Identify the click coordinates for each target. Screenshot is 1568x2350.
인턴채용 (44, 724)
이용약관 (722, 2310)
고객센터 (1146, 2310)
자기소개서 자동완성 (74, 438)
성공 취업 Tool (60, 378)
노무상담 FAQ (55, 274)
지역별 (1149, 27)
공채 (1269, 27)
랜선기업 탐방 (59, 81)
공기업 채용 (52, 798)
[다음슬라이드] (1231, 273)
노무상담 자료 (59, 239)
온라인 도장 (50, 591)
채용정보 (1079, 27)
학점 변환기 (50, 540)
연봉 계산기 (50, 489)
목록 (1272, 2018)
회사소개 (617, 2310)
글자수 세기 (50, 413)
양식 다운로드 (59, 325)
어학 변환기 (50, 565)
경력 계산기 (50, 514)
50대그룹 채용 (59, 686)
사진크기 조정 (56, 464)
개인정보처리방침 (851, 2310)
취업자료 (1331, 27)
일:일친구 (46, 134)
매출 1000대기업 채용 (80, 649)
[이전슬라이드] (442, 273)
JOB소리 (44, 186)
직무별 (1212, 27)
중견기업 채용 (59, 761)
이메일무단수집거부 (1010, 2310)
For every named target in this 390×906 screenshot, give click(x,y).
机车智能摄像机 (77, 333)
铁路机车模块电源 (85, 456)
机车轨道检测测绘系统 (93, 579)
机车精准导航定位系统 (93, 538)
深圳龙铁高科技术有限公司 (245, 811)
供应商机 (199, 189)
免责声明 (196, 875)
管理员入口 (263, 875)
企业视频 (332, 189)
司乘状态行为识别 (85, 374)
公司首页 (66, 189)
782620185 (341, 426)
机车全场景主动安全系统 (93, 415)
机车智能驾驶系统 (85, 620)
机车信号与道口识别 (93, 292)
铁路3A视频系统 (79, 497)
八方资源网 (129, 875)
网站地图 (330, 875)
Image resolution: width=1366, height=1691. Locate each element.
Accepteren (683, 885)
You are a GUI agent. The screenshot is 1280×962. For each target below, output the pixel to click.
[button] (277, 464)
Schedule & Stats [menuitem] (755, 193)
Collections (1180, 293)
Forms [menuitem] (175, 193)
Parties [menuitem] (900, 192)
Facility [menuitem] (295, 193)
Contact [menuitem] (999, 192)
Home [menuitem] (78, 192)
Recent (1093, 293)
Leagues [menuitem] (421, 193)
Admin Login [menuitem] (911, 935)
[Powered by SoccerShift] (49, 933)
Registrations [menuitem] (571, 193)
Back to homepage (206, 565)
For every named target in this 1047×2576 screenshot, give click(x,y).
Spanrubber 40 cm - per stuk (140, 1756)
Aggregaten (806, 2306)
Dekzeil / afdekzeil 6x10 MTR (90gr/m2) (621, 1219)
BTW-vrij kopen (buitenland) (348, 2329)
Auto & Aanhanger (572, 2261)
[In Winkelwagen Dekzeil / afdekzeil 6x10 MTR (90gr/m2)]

# # # #

PROBLEM STATEMENT - From the line containing "어학 변환기 (50, 565)" through the last line of the entries above, print each line exactly as it stands.

WRITTEN ANSWER -
어학 변환기 (50, 565)
경력 계산기 (50, 514)
50대그룹 채용 (59, 686)
사진크기 조정 (56, 464)
개인정보처리방침 (851, 2310)
취업자료 (1331, 27)
일:일친구 (46, 134)
매출 1000대기업 채용 (80, 649)
[이전슬라이드] (442, 273)
JOB소리 (44, 186)
직무별 (1212, 27)
중견기업 채용 (59, 761)
이메일무단수집거부 (1010, 2310)
For every named target in this 390×906 screenshot, give click(x,y).
机车智能摄像机 (77, 333)
铁路机车模块电源 (85, 456)
机车轨道检测测绘系统 (93, 579)
机车精准导航定位系统 (93, 538)
深圳龙铁高科技术有限公司 (245, 811)
供应商机 (199, 189)
免责声明 (196, 875)
管理员入口 (263, 875)
企业视频 (332, 189)
司乘状态行为识别 (85, 374)
公司首页 (66, 189)
782620185 (341, 426)
机车全场景主动安全系统 (93, 415)
机车智能驾驶系统 (85, 620)
机车信号与道口识别 (93, 292)
铁路3A视频系统 (79, 497)
八方资源网 (129, 875)
网站地图 (330, 875)
Image resolution: width=1366, height=1691. Locate each element.
Accepteren (683, 885)
You are a GUI agent. The screenshot is 1280×962. For each target below, output the pixel to click.
[button] (277, 464)
Schedule & Stats [menuitem] (755, 193)
Collections (1180, 293)
Forms [menuitem] (175, 193)
Parties [menuitem] (900, 192)
Facility [menuitem] (295, 193)
Contact [menuitem] (999, 192)
Home [menuitem] (78, 192)
Recent (1093, 293)
Leagues [menuitem] (421, 193)
Admin Login [menuitem] (911, 935)
[Powered by SoccerShift] (49, 933)
Registrations [menuitem] (571, 193)
Back to homepage (206, 565)
For every named target in this 1047×2576 screenshot, give click(x,y).
Spanrubber 40 cm - per stuk (140, 1756)
Aggregaten (806, 2306)
Dekzeil / afdekzeil 6x10 MTR (90gr/m2) (621, 1219)
BTW-vrij kopen (buitenland) (348, 2329)
Auto & Aanhanger (572, 2261)
[In Winkelwagen Dekzeil / afdekzeil 6x10 MTR (90gr/m2)]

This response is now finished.